'''

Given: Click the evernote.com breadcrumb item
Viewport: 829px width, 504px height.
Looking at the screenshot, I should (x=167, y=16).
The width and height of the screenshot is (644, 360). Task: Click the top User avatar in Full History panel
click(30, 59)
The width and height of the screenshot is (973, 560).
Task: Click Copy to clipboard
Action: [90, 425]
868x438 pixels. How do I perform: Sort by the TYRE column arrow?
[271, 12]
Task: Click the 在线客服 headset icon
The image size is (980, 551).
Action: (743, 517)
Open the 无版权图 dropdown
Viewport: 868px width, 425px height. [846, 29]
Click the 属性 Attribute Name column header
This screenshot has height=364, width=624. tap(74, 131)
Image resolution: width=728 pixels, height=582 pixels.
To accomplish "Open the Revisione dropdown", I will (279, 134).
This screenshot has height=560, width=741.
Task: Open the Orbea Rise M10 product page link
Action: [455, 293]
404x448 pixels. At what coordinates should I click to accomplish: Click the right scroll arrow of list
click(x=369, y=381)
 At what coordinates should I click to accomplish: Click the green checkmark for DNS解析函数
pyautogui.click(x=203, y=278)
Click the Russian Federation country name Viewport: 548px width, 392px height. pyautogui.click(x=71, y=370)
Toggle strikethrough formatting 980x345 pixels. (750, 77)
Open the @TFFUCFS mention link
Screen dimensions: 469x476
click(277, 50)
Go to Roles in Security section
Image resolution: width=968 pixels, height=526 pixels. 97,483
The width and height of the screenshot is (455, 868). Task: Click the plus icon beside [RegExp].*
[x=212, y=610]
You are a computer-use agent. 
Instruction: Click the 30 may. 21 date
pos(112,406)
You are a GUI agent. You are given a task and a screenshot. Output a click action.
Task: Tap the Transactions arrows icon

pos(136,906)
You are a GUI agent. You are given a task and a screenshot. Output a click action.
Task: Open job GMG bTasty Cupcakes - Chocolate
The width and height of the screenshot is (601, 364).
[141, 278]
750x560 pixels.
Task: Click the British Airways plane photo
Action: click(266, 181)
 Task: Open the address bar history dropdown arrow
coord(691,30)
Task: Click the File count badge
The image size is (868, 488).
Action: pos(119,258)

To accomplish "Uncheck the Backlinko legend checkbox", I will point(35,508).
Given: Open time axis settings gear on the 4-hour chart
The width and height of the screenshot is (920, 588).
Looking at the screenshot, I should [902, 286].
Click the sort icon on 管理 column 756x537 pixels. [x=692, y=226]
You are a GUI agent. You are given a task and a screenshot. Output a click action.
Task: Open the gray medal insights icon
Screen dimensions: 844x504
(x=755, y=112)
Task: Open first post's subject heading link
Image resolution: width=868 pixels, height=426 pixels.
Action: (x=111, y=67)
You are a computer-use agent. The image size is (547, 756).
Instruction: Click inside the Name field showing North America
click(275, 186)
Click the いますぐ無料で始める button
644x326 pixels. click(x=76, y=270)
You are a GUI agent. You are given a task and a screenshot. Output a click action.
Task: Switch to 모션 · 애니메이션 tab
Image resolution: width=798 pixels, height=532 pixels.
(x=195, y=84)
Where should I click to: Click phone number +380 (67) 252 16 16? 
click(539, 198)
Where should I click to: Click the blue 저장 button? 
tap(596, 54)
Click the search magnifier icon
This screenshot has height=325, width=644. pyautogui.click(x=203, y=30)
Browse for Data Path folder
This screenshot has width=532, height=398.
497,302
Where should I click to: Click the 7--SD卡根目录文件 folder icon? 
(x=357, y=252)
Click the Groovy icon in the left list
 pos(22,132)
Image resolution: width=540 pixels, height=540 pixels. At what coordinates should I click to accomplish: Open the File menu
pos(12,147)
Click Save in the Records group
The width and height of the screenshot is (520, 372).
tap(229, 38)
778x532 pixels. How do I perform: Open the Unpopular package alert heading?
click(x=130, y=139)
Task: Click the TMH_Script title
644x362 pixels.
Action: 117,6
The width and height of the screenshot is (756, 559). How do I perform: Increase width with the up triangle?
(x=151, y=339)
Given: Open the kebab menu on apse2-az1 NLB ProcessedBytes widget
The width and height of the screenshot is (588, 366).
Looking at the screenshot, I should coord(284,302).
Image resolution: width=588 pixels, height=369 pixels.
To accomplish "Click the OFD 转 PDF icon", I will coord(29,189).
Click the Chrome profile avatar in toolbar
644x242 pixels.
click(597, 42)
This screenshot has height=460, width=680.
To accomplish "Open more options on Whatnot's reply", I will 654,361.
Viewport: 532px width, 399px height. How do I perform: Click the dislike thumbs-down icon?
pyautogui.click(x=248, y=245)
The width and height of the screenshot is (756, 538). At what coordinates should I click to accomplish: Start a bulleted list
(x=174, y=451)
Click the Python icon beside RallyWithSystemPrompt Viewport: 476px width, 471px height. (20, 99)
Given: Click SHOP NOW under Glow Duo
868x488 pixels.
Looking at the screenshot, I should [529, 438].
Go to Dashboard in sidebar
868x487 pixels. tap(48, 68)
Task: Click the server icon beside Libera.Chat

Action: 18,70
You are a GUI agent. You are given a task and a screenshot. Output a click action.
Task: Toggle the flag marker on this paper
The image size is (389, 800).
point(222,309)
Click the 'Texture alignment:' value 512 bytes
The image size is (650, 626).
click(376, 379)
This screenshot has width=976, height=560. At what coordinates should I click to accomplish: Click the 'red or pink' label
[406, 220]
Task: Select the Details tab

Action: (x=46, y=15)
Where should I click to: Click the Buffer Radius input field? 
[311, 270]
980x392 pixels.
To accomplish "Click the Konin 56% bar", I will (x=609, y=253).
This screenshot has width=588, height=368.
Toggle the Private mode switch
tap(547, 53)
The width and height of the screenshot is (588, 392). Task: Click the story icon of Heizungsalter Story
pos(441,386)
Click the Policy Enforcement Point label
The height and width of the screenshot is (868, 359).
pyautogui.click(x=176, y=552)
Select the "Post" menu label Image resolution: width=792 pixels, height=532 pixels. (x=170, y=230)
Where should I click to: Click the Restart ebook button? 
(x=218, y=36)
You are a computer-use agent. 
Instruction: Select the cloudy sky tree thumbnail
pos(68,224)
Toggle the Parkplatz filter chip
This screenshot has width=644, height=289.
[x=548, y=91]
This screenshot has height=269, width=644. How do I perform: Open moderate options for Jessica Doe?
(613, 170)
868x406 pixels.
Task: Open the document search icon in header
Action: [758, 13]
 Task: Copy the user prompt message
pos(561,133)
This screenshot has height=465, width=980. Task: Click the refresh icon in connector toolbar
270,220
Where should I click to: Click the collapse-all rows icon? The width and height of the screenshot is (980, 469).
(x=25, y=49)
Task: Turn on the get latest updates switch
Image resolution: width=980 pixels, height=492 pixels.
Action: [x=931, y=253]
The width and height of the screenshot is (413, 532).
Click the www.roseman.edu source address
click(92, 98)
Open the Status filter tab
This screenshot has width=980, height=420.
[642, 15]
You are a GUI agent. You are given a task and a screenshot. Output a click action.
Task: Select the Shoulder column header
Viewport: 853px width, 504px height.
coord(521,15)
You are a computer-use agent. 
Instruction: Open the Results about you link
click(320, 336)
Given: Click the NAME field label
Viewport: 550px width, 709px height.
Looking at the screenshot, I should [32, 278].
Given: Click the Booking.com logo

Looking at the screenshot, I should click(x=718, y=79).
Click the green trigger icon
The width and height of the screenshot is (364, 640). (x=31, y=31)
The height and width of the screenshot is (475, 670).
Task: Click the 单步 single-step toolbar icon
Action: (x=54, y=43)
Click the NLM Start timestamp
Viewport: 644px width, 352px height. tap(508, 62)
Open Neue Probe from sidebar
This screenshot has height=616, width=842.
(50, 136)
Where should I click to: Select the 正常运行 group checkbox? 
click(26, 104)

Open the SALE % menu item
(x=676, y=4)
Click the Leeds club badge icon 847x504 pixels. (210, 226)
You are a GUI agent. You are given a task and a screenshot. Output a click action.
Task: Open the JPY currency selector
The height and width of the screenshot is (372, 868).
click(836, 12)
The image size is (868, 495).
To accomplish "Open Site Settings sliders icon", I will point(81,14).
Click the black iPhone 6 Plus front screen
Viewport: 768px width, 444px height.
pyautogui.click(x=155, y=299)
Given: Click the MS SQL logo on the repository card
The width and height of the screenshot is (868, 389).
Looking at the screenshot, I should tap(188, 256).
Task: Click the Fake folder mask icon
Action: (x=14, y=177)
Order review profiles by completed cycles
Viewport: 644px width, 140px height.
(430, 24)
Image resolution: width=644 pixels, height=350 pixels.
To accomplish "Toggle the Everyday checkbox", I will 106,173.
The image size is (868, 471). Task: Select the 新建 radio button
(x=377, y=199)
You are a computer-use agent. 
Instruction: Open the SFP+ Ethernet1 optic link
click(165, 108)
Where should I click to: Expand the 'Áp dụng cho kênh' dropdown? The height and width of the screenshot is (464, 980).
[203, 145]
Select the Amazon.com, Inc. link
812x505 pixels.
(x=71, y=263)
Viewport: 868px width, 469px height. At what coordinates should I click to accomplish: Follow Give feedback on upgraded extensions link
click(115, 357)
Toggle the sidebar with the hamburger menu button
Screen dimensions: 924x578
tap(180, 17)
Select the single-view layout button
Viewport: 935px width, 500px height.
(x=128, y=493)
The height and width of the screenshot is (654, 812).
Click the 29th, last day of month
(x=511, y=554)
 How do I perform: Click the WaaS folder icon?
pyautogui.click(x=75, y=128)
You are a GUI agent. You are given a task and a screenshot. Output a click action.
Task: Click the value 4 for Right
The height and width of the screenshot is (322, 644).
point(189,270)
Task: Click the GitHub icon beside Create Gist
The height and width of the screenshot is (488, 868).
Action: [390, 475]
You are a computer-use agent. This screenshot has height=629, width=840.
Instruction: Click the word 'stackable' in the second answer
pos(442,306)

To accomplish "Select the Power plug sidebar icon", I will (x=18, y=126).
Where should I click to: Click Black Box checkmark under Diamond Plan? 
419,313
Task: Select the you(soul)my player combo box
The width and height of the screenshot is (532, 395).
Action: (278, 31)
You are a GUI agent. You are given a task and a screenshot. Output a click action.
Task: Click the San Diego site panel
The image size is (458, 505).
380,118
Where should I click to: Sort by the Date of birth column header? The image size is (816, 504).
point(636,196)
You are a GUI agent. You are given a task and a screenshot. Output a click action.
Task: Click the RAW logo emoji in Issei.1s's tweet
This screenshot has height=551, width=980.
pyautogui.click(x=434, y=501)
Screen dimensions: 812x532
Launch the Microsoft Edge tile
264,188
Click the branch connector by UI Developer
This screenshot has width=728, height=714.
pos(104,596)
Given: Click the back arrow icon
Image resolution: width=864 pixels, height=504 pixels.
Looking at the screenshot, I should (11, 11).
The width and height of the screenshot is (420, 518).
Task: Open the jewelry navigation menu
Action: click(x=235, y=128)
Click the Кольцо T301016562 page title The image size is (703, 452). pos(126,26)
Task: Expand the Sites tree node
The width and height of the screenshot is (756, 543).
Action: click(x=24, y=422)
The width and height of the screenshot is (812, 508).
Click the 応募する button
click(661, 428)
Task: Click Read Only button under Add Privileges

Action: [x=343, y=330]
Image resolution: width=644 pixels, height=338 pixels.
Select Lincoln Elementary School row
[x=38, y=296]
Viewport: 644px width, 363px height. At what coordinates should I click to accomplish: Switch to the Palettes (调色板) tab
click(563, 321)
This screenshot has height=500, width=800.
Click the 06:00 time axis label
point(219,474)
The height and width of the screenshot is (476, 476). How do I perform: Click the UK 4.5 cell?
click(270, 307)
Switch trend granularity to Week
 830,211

'''

*Requirement*: Take the line containing "Select Lincoln Elementary School row" as the start and the last line of the data as the end, and reproduce that range exactly.

*Reply to the task*:
Select Lincoln Elementary School row
[x=38, y=296]
Viewport: 644px width, 363px height. At what coordinates should I click to accomplish: Switch to the Palettes (调色板) tab
click(563, 321)
This screenshot has height=500, width=800.
Click the 06:00 time axis label
point(219,474)
The height and width of the screenshot is (476, 476). How do I perform: Click the UK 4.5 cell?
click(270, 307)
Switch trend granularity to Week
 830,211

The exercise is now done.